Stored entries
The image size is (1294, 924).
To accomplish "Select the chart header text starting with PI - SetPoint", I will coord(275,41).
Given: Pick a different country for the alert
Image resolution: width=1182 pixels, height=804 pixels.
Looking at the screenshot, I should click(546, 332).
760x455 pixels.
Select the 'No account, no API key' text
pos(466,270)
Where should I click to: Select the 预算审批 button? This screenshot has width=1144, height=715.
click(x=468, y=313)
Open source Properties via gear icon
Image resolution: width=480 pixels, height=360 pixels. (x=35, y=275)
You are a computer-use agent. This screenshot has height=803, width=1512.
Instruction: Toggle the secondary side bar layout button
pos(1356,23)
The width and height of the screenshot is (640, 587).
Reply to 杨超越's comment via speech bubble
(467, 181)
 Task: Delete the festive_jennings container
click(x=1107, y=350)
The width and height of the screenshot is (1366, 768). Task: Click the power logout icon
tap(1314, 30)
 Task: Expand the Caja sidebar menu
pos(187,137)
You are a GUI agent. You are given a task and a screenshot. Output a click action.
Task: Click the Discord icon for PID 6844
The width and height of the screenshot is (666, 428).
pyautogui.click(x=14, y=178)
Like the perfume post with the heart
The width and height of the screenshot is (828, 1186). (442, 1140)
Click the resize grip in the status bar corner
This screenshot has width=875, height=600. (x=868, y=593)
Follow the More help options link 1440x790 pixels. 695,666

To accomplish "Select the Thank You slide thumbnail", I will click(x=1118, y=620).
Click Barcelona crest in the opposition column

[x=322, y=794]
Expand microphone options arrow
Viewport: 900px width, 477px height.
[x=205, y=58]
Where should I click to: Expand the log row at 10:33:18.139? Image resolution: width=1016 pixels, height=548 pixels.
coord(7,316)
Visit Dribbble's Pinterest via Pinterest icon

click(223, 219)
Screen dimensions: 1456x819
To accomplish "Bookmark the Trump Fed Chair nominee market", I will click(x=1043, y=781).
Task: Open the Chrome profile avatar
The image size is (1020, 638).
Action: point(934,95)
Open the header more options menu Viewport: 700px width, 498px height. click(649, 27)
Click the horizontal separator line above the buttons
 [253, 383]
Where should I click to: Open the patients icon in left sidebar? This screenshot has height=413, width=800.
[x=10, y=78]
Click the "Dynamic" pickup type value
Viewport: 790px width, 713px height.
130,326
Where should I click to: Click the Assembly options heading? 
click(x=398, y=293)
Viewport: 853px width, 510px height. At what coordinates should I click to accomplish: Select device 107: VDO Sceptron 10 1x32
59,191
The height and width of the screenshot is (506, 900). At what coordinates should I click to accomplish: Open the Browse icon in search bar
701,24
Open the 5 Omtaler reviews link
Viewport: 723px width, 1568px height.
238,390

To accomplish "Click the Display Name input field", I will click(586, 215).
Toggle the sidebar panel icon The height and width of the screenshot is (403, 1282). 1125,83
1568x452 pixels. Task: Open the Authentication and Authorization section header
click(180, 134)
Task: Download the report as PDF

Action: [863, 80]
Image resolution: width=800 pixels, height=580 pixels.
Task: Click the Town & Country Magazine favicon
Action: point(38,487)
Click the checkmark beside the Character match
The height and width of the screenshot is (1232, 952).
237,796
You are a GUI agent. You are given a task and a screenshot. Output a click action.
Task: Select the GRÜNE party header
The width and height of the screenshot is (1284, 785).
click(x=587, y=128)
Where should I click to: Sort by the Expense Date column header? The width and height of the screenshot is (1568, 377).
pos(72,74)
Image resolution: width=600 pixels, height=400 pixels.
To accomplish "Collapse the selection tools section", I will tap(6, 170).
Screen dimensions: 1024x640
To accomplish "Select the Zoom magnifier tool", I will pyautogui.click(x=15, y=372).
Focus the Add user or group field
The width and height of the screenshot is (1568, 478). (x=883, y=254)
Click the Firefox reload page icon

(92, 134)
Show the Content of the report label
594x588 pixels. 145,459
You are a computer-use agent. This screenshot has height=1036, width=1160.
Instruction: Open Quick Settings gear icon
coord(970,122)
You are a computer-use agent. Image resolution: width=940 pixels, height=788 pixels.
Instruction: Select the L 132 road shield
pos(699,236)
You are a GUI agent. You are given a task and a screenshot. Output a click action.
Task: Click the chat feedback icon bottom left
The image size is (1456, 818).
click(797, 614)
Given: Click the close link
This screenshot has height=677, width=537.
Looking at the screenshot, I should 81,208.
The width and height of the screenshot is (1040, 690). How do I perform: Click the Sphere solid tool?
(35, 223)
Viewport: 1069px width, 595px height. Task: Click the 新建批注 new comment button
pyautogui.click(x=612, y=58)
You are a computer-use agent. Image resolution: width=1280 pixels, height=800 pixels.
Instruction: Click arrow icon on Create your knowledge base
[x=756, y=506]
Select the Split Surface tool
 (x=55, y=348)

» **ASSIGNMENT**: Using the data above, extract exactly the lines from the one that holds "Screen dimensions: 1024x640" to the one that holds "You are a computer-use agent. Image resolution: width=1280", both ends included, and no others.

» **ANSWER TO THIS TASK**:
Screen dimensions: 1024x640
To accomplish "Select the Zoom magnifier tool", I will pyautogui.click(x=15, y=372).
Focus the Add user or group field
The width and height of the screenshot is (1568, 478). (x=883, y=254)
Click the Firefox reload page icon

(92, 134)
Show the Content of the report label
594x588 pixels. 145,459
You are a computer-use agent. This screenshot has height=1036, width=1160.
Instruction: Open Quick Settings gear icon
coord(970,122)
You are a computer-use agent. Image resolution: width=940 pixels, height=788 pixels.
Instruction: Select the L 132 road shield
pos(699,236)
You are a GUI agent. You are given a task and a screenshot. Output a click action.
Task: Click the chat feedback icon bottom left
The image size is (1456, 818).
click(797, 614)
Given: Click the close link
This screenshot has height=677, width=537.
Looking at the screenshot, I should 81,208.
The width and height of the screenshot is (1040, 690). How do I perform: Click the Sphere solid tool?
(35, 223)
Viewport: 1069px width, 595px height. Task: Click the 新建批注 new comment button
pyautogui.click(x=612, y=58)
You are a computer-use agent. Image resolution: width=1280 pixels, height=800 pixels.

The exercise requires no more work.